= W. C. Dyer =

English cricketer

W. C. Dyer (dates unknown) was an English amateur cricketer who is known to have played from 1820 to 1825. He was mainly associated with Marylebone Cricket Club (MCC). He made several known appearances in historically important matches, (Note: Any match listed in the ACS' Important Match Guide (1981) is historically important, and therefore of the highest standard, whether or not a scorecard might exist. The same applies to numerous matches discovered by researchers since 1981.
For further information, see First-class cricket.) including one for the Players in 1821, and another for the Gentlemen in 1825.

==Career==
===1820===
Nothing is known of Dyer's early life, and he is first recorded in cricket sources playing for Mitcham against Marylebone Cricket Club (MCC) at Lord's on 31 July and 1 August 1820. As he was an MCC member, he presumably played for Mitcham as a given man. Dyer made scores of 4 and 10 in his two innings, being caught in both. He also held two catches himself, to dismiss John Brand and George Parry. The match was a close contest. MCC batted first, scoring 121, and Mitcham replied with 133. MCC scored 103 in their second innings, leaving Mitcham with a target of 92 to win. They were all out for 89, so MCC won by 2 runs.

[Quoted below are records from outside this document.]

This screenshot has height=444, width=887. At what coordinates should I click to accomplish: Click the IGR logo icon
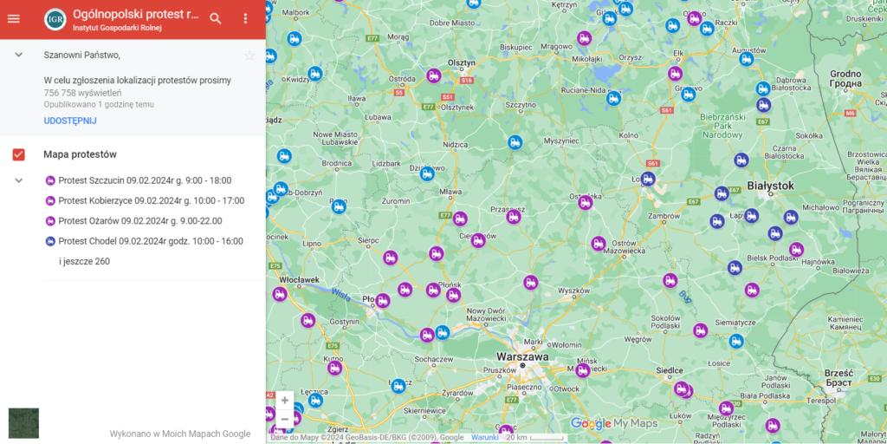pos(55,19)
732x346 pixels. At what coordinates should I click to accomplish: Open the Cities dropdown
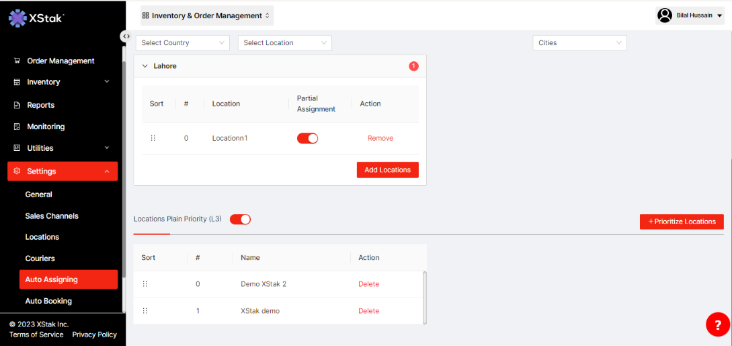579,43
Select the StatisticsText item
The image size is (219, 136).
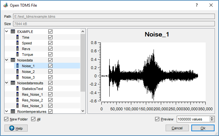(x=32, y=89)
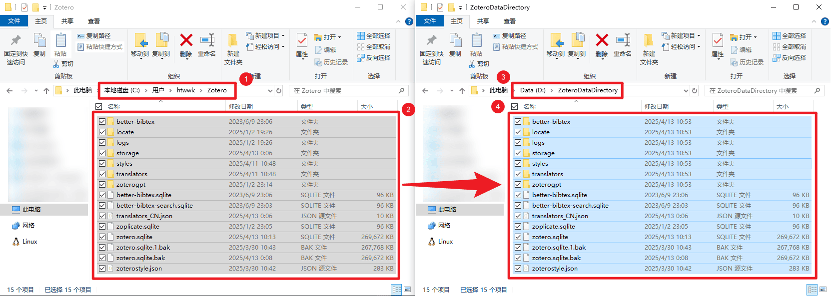Toggle the select-all checkbox in right window header
Viewport: 831px width, 296px height.
click(x=515, y=106)
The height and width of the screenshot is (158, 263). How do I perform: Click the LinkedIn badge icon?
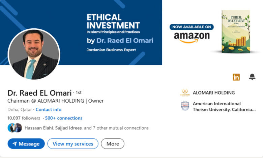click(236, 77)
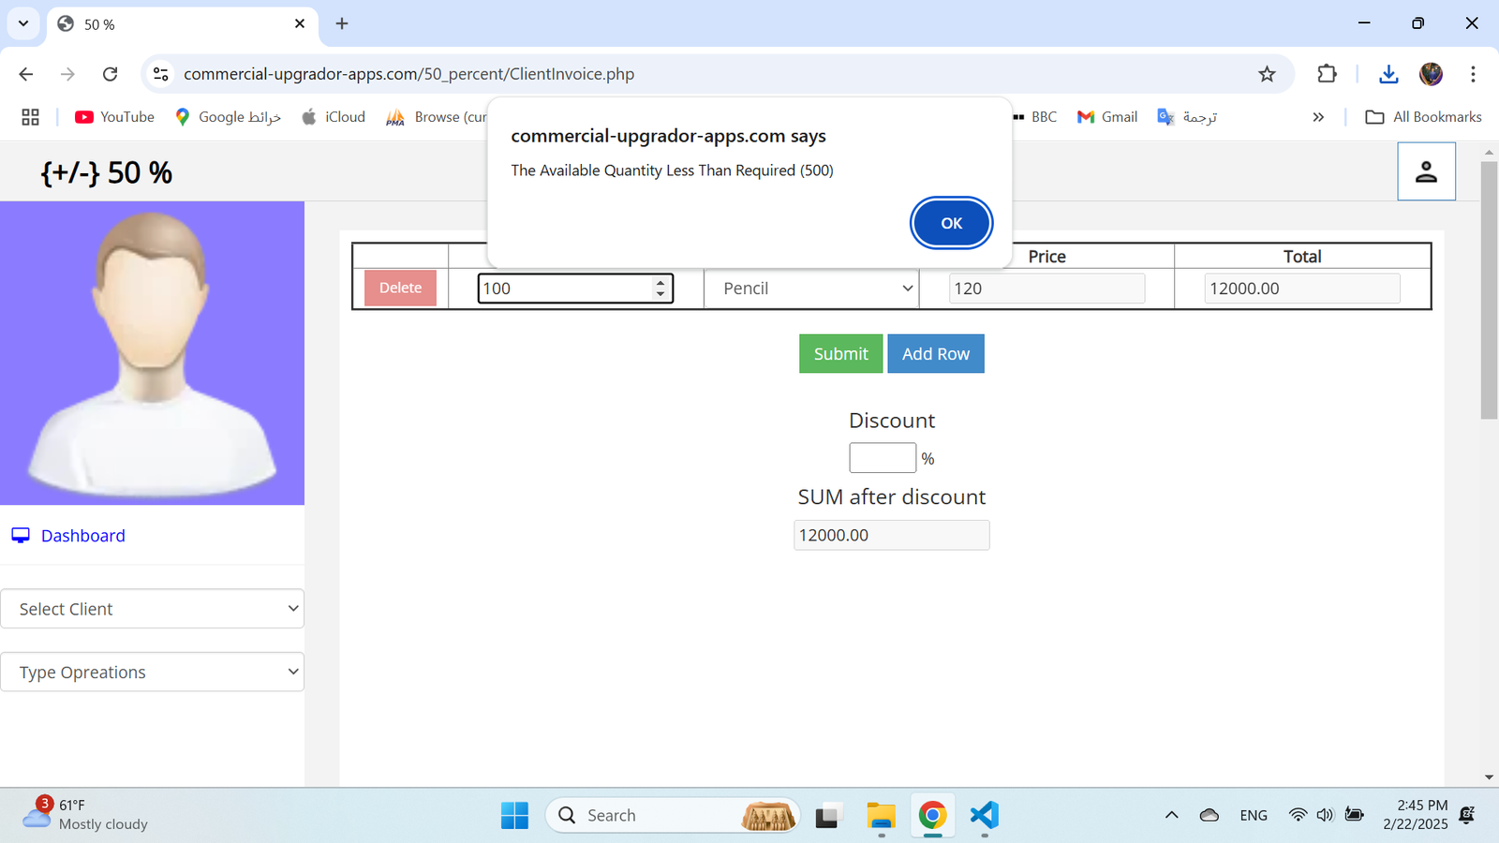The image size is (1499, 843).
Task: Bookmark this page with the star icon
Action: (1267, 74)

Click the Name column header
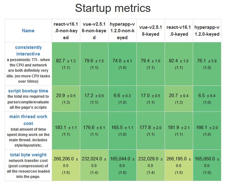point(28,31)
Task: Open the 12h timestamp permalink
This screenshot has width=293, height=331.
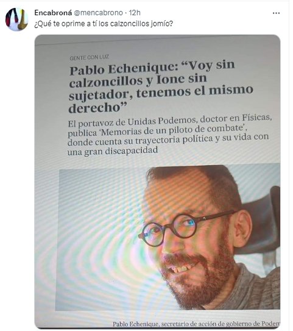Action: [x=135, y=13]
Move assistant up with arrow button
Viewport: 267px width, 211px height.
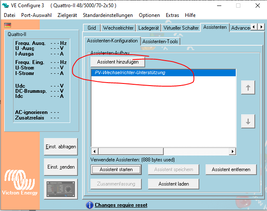248,88
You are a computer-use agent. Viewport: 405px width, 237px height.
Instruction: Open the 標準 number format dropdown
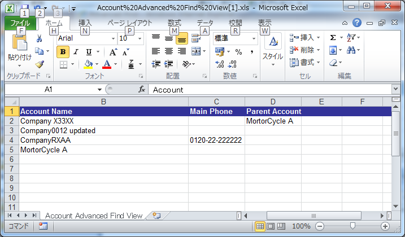pos(254,38)
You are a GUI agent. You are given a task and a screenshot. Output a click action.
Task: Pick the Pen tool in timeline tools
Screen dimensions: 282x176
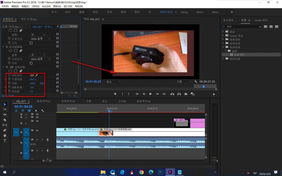5,130
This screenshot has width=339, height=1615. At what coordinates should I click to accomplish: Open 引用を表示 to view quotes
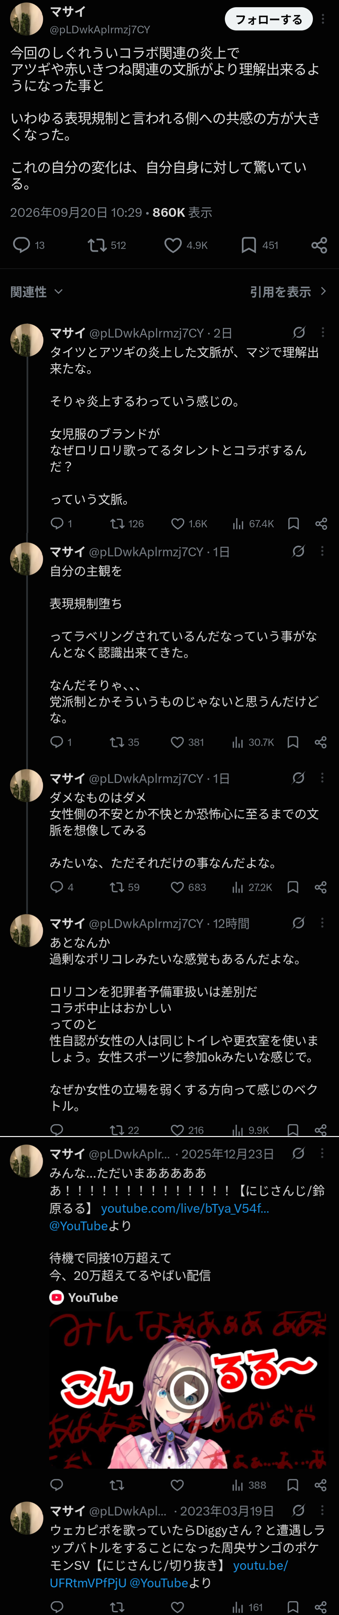click(288, 292)
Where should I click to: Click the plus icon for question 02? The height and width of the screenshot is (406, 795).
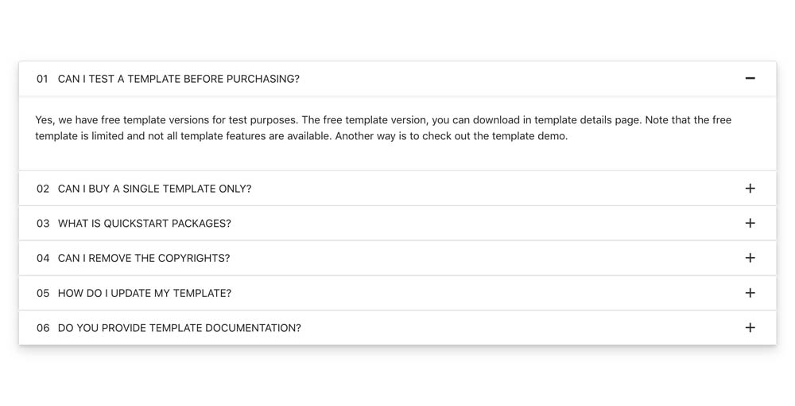point(750,189)
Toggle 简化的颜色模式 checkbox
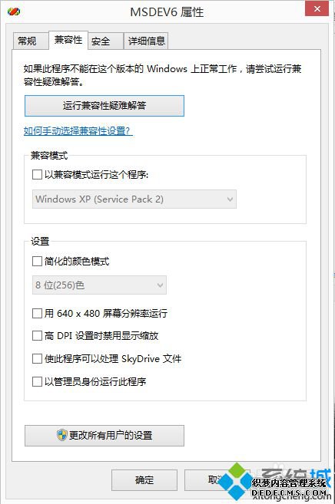The image size is (335, 504). coord(37,261)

===Hampshire v MCC, 1821===
Dyer's next known match was for Hampshire against MCC at Lord's from 16 to 18 July 1821. MCC won by 191 runs after scoring 177 and 237 against Hampshire's 105 and 118. Dyer scored 0 in the first innings, 10 in the second, and held one catch to dismiss John Sparks.

===Gentlemen v Players, 1821===
A few days later, on 23 and 24 July, Dyer took part in the Gentlemen v Players match at Lord's. Although he was an amateur player, he was in the Players team. Arthur Haygarth says "he backed them", and it seems that he appointed himself as their captain. Haygarth added that "Such an arrangement would not now (in 1862) be tolerated". The Gentlemen batted first, and were soon all out for 60. The Players began their first innings with a good opening partnership between John Sparks (who scored 63) and John Thumwood (29). Dyer was fourth in the batting order, and scored 16 before he was caught by Beauclerk. Several of the Players reached double figures, and the outstanding innings was by Thomas Beagley, whose 113* was the fixture's first century.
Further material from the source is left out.